▸ **DATA SHOWN**:

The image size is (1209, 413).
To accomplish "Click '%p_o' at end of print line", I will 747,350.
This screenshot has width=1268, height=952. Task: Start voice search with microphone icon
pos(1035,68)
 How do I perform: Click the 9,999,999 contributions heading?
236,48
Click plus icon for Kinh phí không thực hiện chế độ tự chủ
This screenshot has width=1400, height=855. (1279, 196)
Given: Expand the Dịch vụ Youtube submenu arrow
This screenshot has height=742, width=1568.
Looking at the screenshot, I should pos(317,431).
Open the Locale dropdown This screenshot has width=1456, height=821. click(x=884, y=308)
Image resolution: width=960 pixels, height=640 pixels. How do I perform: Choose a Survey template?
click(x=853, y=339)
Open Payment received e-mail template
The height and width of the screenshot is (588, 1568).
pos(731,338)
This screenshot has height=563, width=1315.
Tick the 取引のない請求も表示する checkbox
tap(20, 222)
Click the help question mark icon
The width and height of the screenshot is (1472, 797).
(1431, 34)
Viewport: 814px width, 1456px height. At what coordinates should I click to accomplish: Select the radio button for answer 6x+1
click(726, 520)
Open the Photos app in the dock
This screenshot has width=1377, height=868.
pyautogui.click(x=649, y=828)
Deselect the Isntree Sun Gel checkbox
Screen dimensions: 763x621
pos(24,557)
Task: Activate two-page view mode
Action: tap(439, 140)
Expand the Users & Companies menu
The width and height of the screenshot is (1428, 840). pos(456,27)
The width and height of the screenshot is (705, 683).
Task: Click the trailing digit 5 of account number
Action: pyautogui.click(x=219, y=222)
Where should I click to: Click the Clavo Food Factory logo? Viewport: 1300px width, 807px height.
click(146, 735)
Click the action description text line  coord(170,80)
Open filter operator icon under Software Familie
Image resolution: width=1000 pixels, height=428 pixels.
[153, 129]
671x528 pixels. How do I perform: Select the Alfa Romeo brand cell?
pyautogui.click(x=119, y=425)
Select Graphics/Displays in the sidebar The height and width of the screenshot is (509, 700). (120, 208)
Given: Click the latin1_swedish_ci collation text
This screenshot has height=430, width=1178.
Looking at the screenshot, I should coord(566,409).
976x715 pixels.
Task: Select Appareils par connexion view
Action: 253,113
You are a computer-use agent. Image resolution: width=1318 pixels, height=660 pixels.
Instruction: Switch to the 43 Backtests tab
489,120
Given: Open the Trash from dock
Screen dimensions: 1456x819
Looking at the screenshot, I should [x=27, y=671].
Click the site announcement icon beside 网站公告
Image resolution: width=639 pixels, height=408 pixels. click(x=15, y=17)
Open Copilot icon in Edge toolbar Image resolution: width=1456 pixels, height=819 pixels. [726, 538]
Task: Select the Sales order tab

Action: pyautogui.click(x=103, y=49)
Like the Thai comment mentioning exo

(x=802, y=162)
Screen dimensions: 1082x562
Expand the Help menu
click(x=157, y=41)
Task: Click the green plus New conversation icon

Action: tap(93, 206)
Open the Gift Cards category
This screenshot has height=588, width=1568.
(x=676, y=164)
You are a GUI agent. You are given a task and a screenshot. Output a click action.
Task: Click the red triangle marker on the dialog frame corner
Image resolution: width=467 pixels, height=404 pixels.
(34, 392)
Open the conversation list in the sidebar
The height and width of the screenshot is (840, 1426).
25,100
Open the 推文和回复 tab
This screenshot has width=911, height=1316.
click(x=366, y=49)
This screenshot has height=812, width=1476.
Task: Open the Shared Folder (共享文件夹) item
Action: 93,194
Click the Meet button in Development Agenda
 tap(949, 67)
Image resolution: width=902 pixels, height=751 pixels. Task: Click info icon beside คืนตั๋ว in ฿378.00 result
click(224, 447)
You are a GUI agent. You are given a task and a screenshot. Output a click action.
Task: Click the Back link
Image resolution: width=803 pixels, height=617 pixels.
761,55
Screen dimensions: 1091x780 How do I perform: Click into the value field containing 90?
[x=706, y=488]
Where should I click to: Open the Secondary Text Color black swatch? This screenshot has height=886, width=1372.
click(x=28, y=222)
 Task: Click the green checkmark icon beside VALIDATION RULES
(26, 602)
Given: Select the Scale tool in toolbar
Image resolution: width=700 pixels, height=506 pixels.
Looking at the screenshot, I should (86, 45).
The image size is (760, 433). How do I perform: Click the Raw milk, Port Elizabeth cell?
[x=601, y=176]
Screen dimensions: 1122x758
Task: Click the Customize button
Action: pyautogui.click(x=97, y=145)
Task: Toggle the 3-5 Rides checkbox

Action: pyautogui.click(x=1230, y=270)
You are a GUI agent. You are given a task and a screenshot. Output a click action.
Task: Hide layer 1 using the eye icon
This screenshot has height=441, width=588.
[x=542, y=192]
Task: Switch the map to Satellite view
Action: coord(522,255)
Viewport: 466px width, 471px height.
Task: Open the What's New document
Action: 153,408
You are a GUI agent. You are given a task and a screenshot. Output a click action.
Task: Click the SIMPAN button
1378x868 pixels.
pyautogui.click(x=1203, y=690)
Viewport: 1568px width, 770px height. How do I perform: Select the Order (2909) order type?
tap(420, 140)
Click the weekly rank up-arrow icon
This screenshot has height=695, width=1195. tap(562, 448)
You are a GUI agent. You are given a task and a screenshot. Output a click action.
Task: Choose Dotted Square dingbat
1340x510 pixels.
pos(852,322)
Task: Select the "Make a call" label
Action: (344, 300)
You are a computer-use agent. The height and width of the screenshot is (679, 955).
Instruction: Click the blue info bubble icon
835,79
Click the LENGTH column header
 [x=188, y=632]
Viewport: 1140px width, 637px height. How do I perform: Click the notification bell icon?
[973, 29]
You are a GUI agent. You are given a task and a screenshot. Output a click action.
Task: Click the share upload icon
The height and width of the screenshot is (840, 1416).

▸ **INSTRUCTIONS FOR THE TASK**:
Switch every "GUI agent" in the listing above to "screen automation agent" and reproduce the lines with nothing else altered.

▸ **TASK SOLUTION**:
The image size is (1209, 413).
To accomplish "Click '%p_o' at end of print line", I will 747,350.
This screenshot has width=1268, height=952. Task: Start voice search with microphone icon
pos(1035,68)
 How do I perform: Click the 9,999,999 contributions heading?
236,48
Click plus icon for Kinh phí không thực hiện chế độ tự chủ
This screenshot has width=1400, height=855. (1279, 196)
Given: Expand the Dịch vụ Youtube submenu arrow
This screenshot has height=742, width=1568.
Looking at the screenshot, I should pos(317,431).
Open the Locale dropdown This screenshot has width=1456, height=821. click(x=884, y=308)
Image resolution: width=960 pixels, height=640 pixels. How do I perform: Choose a Survey template?
click(x=853, y=339)
Open Payment received e-mail template
The height and width of the screenshot is (588, 1568).
pos(731,338)
This screenshot has height=563, width=1315.
Tick the 取引のない請求も表示する checkbox
tap(20, 222)
Click the help question mark icon
The width and height of the screenshot is (1472, 797).
(1431, 34)
Viewport: 814px width, 1456px height. At what coordinates should I click to accomplish: Select the radio button for answer 6x+1
click(726, 520)
Open the Photos app in the dock
This screenshot has width=1377, height=868.
pyautogui.click(x=649, y=828)
Deselect the Isntree Sun Gel checkbox
Screen dimensions: 763x621
pos(24,557)
Task: Activate two-page view mode
Action: tap(439, 140)
Expand the Users & Companies menu
The width and height of the screenshot is (1428, 840). pos(456,27)
The width and height of the screenshot is (705, 683).
Task: Click the trailing digit 5 of account number
Action: pyautogui.click(x=219, y=222)
Where should I click to: Click the Clavo Food Factory logo? Viewport: 1300px width, 807px height.
click(146, 735)
Click the action description text line  coord(170,80)
Open filter operator icon under Software Familie
Image resolution: width=1000 pixels, height=428 pixels.
[153, 129]
671x528 pixels. How do I perform: Select the Alfa Romeo brand cell?
pyautogui.click(x=119, y=425)
Select Graphics/Displays in the sidebar The height and width of the screenshot is (509, 700). (120, 208)
Given: Click the latin1_swedish_ci collation text
This screenshot has height=430, width=1178.
Looking at the screenshot, I should coord(566,409).
976x715 pixels.
Task: Select Appareils par connexion view
Action: 253,113
You are a computer-use agent. Image resolution: width=1318 pixels, height=660 pixels.
Instruction: Switch to the 43 Backtests tab
489,120
Given: Open the Trash from dock
Screen dimensions: 1456x819
Looking at the screenshot, I should [x=27, y=671].
Click the site announcement icon beside 网站公告
Image resolution: width=639 pixels, height=408 pixels. click(x=15, y=17)
Open Copilot icon in Edge toolbar Image resolution: width=1456 pixels, height=819 pixels. [726, 538]
Task: Select the Sales order tab

Action: pyautogui.click(x=103, y=49)
Like the Thai comment mentioning exo

(x=802, y=162)
Screen dimensions: 1082x562
Expand the Help menu
click(x=157, y=41)
Task: Click the green plus New conversation icon

Action: tap(93, 206)
Open the Gift Cards category
This screenshot has height=588, width=1568.
(x=676, y=164)
You are a screen automation agent. You are given a task and a screenshot. Output a click action.
Task: Click the red triangle marker on the dialog frame corner
Image resolution: width=467 pixels, height=404 pixels.
(34, 392)
Open the conversation list in the sidebar
The height and width of the screenshot is (840, 1426).
25,100
Open the 推文和回复 tab
This screenshot has width=911, height=1316.
click(x=366, y=49)
This screenshot has height=812, width=1476.
Task: Open the Shared Folder (共享文件夹) item
Action: 93,194
Click the Meet button in Development Agenda
 tap(949, 67)
Image resolution: width=902 pixels, height=751 pixels. Task: Click info icon beside คืนตั๋ว in ฿378.00 result
click(224, 447)
You are a screen automation agent. You are given a task and a screenshot. Output a click action.
Task: Click the Back link
Image resolution: width=803 pixels, height=617 pixels.
761,55
Screen dimensions: 1091x780 How do I perform: Click into the value field containing 90?
[x=706, y=488]
Where should I click to: Open the Secondary Text Color black swatch? This screenshot has height=886, width=1372.
click(x=28, y=222)
 Task: Click the green checkmark icon beside VALIDATION RULES
(26, 602)
Given: Select the Scale tool in toolbar
Image resolution: width=700 pixels, height=506 pixels.
Looking at the screenshot, I should (86, 45).
The image size is (760, 433). How do I perform: Click the Raw milk, Port Elizabeth cell?
[x=601, y=176]
Screen dimensions: 1122x758
Task: Click the Customize button
Action: pyautogui.click(x=97, y=145)
Task: Toggle the 3-5 Rides checkbox

Action: pyautogui.click(x=1230, y=270)
You are a screen automation agent. You are given a task and a screenshot. Output a click action.
Task: Hide layer 1 using the eye icon
This screenshot has height=441, width=588.
[x=542, y=192]
Task: Switch the map to Satellite view
Action: coord(522,255)
Viewport: 466px width, 471px height.
Task: Open the What's New document
Action: 153,408
You are a screen automation agent. You are given a task and a screenshot. Output a click action.
Task: Click the SIMPAN button
1378x868 pixels.
pyautogui.click(x=1203, y=690)
Viewport: 1568px width, 770px height. How do I perform: Select the Order (2909) order type?
tap(420, 140)
Click the weekly rank up-arrow icon
This screenshot has height=695, width=1195. tap(562, 448)
You are a screen automation agent. You are given a task and a screenshot. Output a click action.
Task: Choose Dotted Square dingbat
1340x510 pixels.
pos(852,322)
Task: Select the "Make a call" label
Action: (344, 300)
You are a computer-use agent. The height and width of the screenshot is (679, 955).
Instruction: Click the blue info bubble icon
835,79
Click the LENGTH column header
 [x=188, y=632]
Viewport: 1140px width, 637px height. How do I perform: Click the notification bell icon?
[973, 29]
You are a screen automation agent. You are given a task and a screenshot. Output a click action.
Task: Click the share upload icon
The height and width of the screenshot is (840, 1416).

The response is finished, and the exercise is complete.